How the test is performed:
There are several ways to do a skin biopsy. Most procedures can be easily done in outpatient medical offices or your doctor's office.
Which procedure you have depends the location, size, and type of lump or sore. You will receive some type of numbing medicine (anesthetic) before any type of skin biopsy.
Types of skin biopsies include:
- Shave biopsy
- Punch biopsy
- Excisional biopsy
- Incisional biopsy
The shave biopsy is the least invasive of all three techniques. Your doctor will remove the outermost layers of skin. You will not need stitches.
Punch biopsies are most often used for deeper skin spots or sores. Your doctor removes a small round piece of skin (usually the size of a pencil eraser) using a sharp, hollow instrument. If a large sample is taken, the area may be closed with stitches.

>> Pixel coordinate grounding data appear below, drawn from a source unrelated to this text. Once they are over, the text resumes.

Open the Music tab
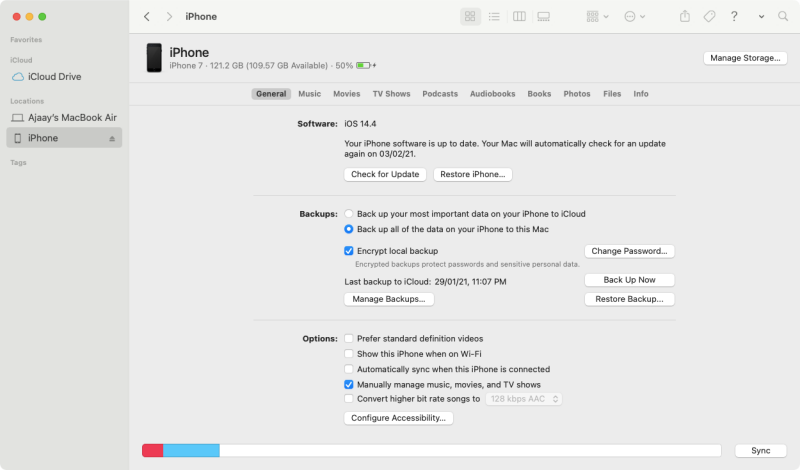800x470 pixels. 309,94
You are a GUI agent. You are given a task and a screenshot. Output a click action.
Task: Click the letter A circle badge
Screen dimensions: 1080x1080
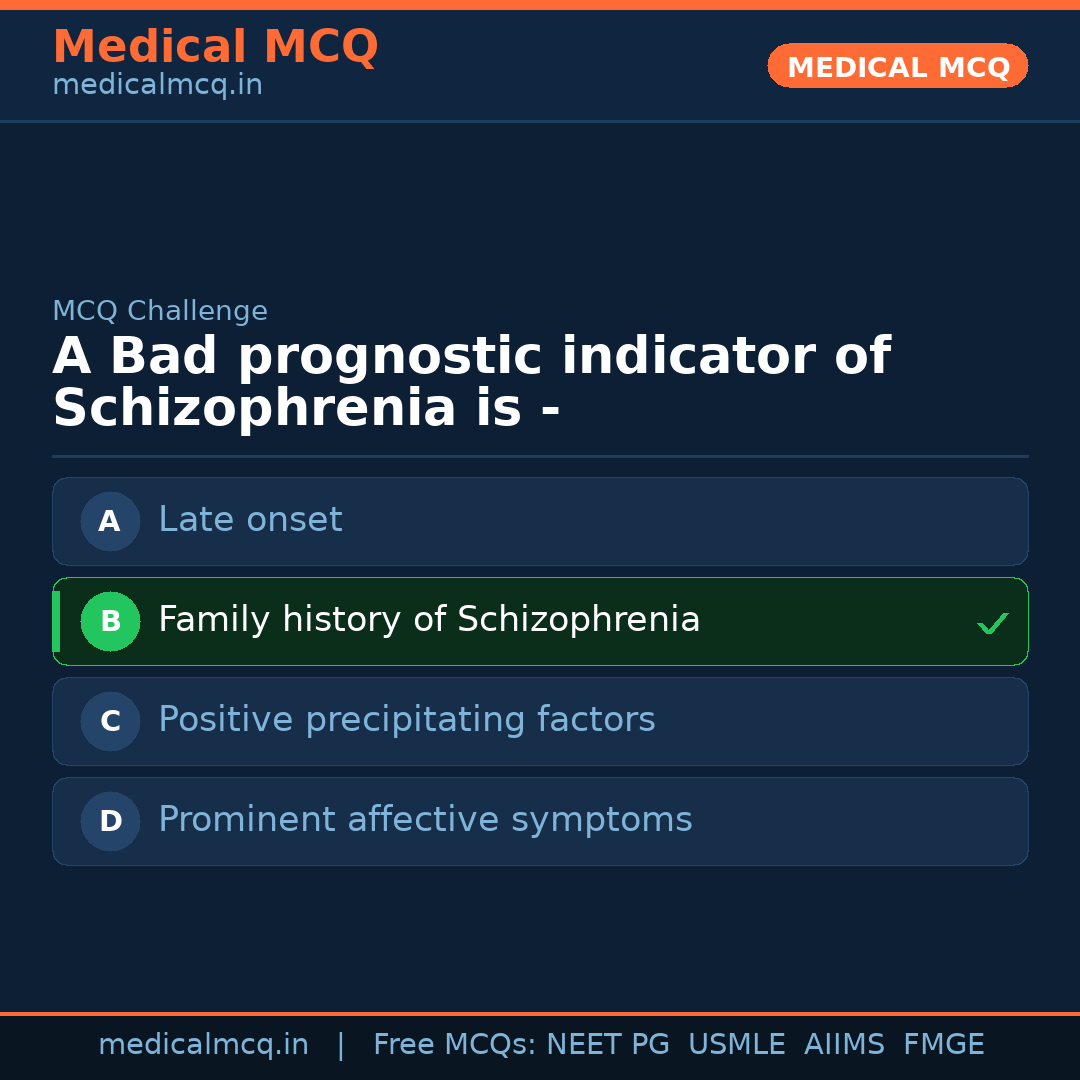coord(110,521)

An excisional biopsy is done to remove the entire lesion. A numbing medicine is injected into the area. Then the entire lump, spot, or sore is removed, going as deep as needed to get the whole area. The area is closed with stitches. Pressure is applied to the area to stop any bleeding. If a large area is biopsied, a skin graft or flap of normal skin may be used to replace the skin that was removed.

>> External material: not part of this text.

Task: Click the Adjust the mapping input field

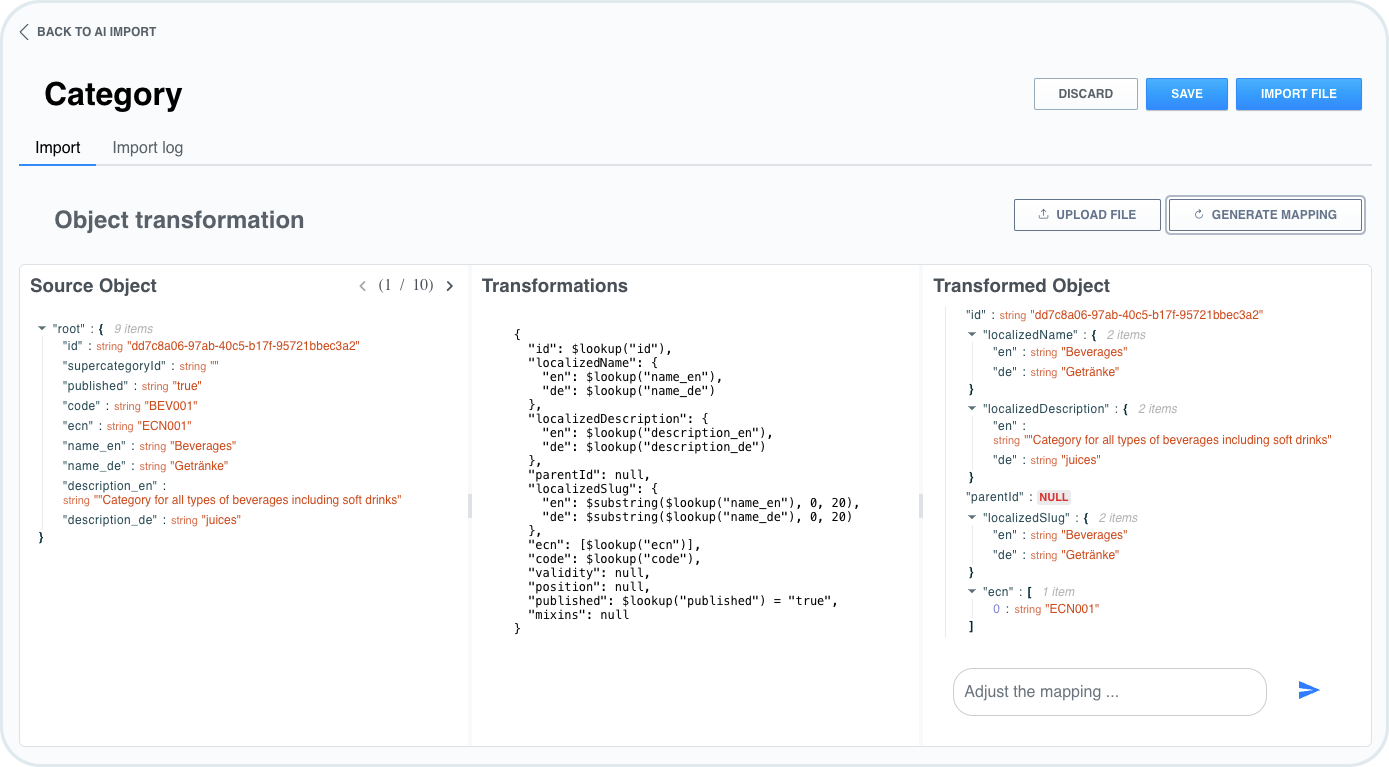Action: click(1109, 692)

An incisional biopsy takes a piece of a larger growth for examination. The area is injected with a numbing medicine. A piece of the growth is cut and sent to the lab for examination. You may have stitches, if needed. The rest of the growth can be treated after the diagnosis is made.
What abnormal results mean:
The test may reveal skin cancers or noncancerous (benign ) conditions. Bacteria and fungi can be identified. The test may also reveal some inflammatory diseases of the skin. Once the diagnosis is confirmed with the biopsy, a treatment plan is usually started.